What the task asks
From the records below, pull out every line that contains the word "height", copying each one in full.

Data to process
☆ ☆ ☆ ☆ ☆
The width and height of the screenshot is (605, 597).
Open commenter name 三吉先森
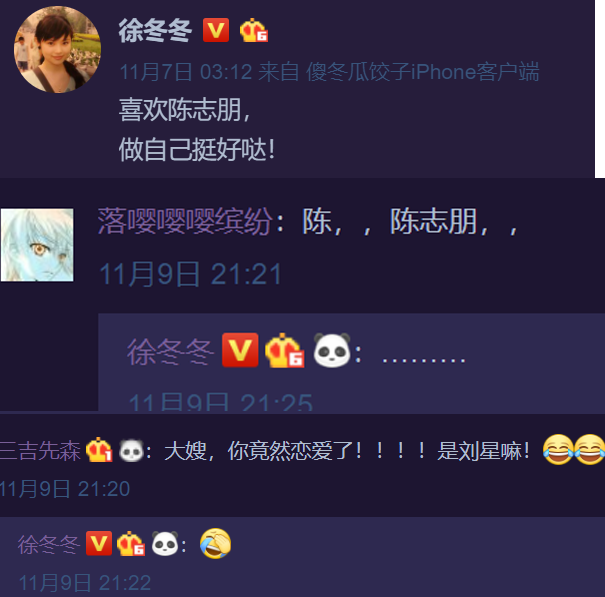40,450
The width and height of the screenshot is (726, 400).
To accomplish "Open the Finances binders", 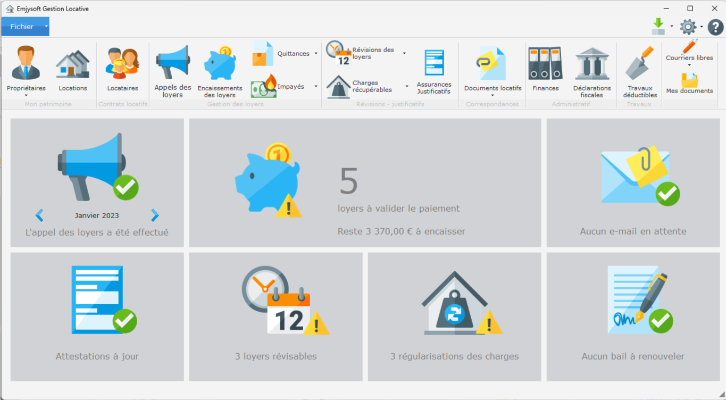I will [x=546, y=70].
☆ ☆ ☆ ☆ ☆
Result
The width and height of the screenshot is (605, 597).
The width and height of the screenshot is (726, 400).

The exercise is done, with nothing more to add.